The word “community” has been rapidly evolving over the past several years, challenging hospital administrators to rethink their approach to community engagement both online and off. Communities can organize and mobilize at a much quicker pace than even five years ago, largely enabled by online collaborative tools.This type of organizing is often associated with negativity and criticism: it produces malpractice lawsuits, petitions against new construction or research, critical online reviews, or even video rants that go viral and harm the reputation of your healthcare center.
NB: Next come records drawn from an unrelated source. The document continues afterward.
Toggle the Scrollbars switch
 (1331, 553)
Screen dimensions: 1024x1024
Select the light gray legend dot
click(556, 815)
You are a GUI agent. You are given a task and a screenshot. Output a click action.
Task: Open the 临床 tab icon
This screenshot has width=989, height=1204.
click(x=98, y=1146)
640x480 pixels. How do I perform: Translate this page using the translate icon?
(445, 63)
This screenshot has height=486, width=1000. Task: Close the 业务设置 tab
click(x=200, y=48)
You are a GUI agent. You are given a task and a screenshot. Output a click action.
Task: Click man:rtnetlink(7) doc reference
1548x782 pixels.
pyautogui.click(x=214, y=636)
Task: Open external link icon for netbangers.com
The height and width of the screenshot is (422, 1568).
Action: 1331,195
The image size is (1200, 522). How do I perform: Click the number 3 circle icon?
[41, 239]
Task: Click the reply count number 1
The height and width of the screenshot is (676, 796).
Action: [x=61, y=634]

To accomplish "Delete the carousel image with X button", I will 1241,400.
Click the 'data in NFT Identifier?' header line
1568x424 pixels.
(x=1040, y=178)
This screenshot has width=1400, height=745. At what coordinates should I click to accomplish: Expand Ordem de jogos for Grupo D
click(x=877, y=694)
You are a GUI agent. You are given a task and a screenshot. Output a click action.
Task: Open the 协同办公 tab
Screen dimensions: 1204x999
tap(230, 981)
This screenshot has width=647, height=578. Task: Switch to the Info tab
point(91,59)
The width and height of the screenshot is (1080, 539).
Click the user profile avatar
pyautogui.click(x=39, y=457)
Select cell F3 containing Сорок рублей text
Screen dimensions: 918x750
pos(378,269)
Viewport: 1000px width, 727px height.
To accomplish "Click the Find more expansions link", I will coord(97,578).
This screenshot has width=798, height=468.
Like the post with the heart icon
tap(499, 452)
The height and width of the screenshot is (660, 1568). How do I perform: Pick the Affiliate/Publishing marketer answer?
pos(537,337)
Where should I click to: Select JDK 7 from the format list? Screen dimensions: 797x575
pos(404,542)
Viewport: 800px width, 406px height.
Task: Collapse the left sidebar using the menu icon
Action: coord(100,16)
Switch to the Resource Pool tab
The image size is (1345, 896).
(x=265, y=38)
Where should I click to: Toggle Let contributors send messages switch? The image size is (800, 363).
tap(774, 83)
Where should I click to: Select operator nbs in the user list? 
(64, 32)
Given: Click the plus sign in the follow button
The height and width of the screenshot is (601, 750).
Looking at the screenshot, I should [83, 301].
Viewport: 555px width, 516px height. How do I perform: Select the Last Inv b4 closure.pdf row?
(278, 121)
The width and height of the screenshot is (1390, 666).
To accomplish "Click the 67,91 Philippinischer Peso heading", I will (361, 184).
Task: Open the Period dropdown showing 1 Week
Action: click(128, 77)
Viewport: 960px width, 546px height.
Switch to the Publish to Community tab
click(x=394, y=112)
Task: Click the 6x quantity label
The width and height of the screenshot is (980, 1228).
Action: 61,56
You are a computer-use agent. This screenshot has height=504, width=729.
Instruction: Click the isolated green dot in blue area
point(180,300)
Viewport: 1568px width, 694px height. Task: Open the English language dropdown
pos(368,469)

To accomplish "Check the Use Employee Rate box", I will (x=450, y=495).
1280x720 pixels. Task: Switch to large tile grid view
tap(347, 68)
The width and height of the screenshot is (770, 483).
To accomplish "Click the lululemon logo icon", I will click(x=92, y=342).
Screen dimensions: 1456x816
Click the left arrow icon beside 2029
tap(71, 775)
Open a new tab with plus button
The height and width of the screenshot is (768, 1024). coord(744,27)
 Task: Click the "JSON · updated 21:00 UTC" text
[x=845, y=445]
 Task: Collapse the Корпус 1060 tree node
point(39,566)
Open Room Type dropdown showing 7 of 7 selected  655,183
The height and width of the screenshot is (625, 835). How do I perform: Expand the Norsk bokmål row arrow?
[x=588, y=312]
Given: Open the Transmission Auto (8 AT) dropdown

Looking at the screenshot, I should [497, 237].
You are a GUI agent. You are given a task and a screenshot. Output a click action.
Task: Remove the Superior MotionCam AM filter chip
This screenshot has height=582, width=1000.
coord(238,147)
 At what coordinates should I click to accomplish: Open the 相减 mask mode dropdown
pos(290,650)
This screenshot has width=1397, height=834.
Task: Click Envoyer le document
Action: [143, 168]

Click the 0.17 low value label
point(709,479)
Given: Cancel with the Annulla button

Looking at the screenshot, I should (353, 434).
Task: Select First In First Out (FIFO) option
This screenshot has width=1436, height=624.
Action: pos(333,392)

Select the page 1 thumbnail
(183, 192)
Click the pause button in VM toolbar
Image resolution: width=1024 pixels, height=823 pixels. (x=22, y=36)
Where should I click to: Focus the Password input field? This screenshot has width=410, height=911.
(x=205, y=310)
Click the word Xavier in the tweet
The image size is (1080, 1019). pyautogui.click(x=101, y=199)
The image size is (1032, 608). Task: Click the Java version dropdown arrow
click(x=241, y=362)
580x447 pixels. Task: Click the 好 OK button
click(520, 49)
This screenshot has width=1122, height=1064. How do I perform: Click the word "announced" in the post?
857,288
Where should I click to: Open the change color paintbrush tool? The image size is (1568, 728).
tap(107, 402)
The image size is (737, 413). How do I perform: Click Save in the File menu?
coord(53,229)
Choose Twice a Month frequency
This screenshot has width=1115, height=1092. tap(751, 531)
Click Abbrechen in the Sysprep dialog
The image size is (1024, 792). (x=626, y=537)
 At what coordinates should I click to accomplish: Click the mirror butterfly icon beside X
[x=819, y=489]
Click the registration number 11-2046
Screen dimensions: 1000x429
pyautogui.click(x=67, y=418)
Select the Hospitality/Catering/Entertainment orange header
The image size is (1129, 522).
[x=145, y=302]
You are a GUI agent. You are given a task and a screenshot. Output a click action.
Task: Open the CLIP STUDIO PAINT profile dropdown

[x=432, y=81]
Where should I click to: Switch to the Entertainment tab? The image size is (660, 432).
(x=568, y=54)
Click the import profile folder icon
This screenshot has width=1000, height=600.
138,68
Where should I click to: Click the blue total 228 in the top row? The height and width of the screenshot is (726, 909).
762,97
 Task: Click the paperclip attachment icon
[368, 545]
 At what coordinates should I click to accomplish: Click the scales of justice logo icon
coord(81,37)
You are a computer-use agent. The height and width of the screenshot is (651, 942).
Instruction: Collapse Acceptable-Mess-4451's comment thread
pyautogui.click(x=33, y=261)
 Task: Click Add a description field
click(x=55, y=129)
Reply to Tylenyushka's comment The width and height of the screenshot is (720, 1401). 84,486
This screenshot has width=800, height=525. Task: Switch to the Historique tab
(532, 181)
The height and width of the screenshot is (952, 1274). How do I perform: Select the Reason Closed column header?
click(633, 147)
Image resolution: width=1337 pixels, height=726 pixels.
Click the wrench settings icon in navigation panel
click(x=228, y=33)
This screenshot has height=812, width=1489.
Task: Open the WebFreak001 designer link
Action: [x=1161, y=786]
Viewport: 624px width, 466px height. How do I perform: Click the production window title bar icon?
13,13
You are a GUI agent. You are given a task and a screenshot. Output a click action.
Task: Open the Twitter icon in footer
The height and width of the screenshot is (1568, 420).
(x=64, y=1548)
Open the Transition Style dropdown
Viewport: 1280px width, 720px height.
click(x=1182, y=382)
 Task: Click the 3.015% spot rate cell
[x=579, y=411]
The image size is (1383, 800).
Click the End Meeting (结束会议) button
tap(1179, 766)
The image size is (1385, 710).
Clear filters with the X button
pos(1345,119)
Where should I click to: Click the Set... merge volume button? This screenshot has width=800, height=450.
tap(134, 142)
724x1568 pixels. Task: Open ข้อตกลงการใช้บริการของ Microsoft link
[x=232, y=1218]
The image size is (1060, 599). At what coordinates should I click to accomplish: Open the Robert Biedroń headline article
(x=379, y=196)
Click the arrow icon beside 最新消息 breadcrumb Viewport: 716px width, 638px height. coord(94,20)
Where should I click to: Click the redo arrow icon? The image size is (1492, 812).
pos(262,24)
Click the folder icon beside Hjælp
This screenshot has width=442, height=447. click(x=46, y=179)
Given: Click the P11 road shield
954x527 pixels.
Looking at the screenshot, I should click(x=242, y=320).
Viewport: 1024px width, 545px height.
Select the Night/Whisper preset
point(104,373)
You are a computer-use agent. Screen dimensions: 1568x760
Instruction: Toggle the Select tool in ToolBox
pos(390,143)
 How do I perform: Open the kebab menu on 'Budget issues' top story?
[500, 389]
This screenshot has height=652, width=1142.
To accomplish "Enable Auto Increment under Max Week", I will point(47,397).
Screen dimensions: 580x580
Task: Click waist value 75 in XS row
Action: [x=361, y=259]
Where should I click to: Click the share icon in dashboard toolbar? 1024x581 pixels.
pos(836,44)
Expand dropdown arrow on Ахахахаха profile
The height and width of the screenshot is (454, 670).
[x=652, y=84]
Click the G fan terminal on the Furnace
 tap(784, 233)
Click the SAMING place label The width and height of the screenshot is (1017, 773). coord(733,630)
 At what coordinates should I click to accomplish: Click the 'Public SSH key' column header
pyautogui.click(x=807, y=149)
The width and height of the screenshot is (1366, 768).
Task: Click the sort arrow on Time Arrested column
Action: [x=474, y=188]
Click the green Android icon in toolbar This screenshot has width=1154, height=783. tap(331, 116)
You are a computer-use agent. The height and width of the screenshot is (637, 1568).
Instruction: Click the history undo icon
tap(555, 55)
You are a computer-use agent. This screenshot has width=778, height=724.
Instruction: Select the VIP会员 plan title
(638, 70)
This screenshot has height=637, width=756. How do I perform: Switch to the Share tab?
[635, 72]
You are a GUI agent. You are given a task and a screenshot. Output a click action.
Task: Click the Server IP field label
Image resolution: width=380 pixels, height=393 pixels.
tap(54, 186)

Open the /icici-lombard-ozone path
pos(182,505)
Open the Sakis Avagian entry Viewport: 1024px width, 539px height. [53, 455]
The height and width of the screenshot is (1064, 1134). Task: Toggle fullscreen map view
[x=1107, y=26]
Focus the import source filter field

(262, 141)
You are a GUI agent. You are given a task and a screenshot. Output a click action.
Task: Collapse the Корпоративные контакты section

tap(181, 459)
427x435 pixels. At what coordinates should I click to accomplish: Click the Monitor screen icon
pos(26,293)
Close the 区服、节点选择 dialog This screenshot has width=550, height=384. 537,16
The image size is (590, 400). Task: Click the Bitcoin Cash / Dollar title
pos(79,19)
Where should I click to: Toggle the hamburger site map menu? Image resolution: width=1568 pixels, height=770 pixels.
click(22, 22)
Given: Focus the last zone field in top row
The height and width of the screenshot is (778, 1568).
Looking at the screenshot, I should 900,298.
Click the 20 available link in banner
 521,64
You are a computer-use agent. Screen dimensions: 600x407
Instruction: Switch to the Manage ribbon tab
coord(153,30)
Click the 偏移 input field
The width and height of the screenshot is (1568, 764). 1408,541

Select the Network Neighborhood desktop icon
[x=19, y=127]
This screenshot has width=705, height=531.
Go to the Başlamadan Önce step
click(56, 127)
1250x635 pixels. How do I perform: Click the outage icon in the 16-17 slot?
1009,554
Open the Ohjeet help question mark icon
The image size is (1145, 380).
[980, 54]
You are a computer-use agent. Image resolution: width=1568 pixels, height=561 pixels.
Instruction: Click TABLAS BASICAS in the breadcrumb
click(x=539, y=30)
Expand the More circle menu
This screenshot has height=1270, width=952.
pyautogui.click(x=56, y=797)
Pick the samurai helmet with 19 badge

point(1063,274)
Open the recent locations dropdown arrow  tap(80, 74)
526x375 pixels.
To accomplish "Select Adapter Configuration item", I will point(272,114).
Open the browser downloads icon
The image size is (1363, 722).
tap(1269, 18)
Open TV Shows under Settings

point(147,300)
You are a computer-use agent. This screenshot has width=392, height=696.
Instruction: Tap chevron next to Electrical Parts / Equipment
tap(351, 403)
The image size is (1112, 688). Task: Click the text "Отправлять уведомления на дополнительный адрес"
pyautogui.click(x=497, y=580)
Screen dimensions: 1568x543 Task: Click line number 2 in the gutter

But in order to deliver the best possible healthcare, hospitals must maintain strong relationships with their surrounding community. Activated communities generate a wealth of information that can vastly improve preventative care, shape new legislation or regulation, push forward new research, raise funds for hospitals, and identify critical health issues. There are several ways administrators can start cultivating a mutually beneficial connection with community members and organizations.
Establish Advisory Councils
Engaging the community at the organizational level sends a clear message of inclusivity. Numerous case studies have shown that establishing a patient advisory council boosts a hospital’s ability to implement quality improvement projects, find new executives, redesign service delivery more effectively, and create programs that help educate hospital staff.
Hire Staff From The Surrounding Community
When strategizing about community engagement, one of the first questions an administrator should ask is how they can provide jobs in the community they serve. Hospitals tend to be the largest employer in the healthcare field in their given area; in fact, hospitals employ over 5.4 million people in the US. Not only does this help stabilize a community’s economy, but it creates concrete links between your health care center and the surrounding area. If the community is lacking in qualified applicants, consider developing campaigns that will promote careers in health, particularly at nearby high schools and colleges.
Gather, Utilize And Share Community Input
Three health systems in Ohio all faced community relations issues at the start of their respective construction and expansion projects. Citizens were concerned about noise, traffic, landscaping, and shifts in services. To get ahead of any negative impacts, they responded by significantly improving their communication with the community. Nationwide Children’s Hospital, for example, used its community relations department to form two groups that would respond to concerns and meet with residents.
Establish A Social Media Team
In a world increasingly shaped by technological collaboration, having a dedicated team that manages and engages with online activity is a must. Online communities can form and dissipate quickly, so using tools such as Google alerts, Twitter keyword monitors, and Facebook’s Lexicon will help you stay on top of the buzz. The main goal in any social media strategy is to get people to talk to you so you can build trust and open an avenue for dialogue.
Partner With Neighborhood Organizations and Businesses
Establishing relationships with neighborhood organizations and businesses is critical to addressing community health issues. Nonprofit organizations hold strong links to community members, and can help hospitals implement healthy living and eating programs. Businesses are one of the main entities that pay for healthcare, and can provide insurance for the community as well as advocate for systemic change.
As communities continue to evolve, hospital administrators need to make engagement a number one priority. While hospitals are often the main deliverer of health care in any area, they don’t need to solve problems alone. If you collaborate with your community, you’ll undoubtedly improve your hospital’s ability to provide the best quality healthcare possible.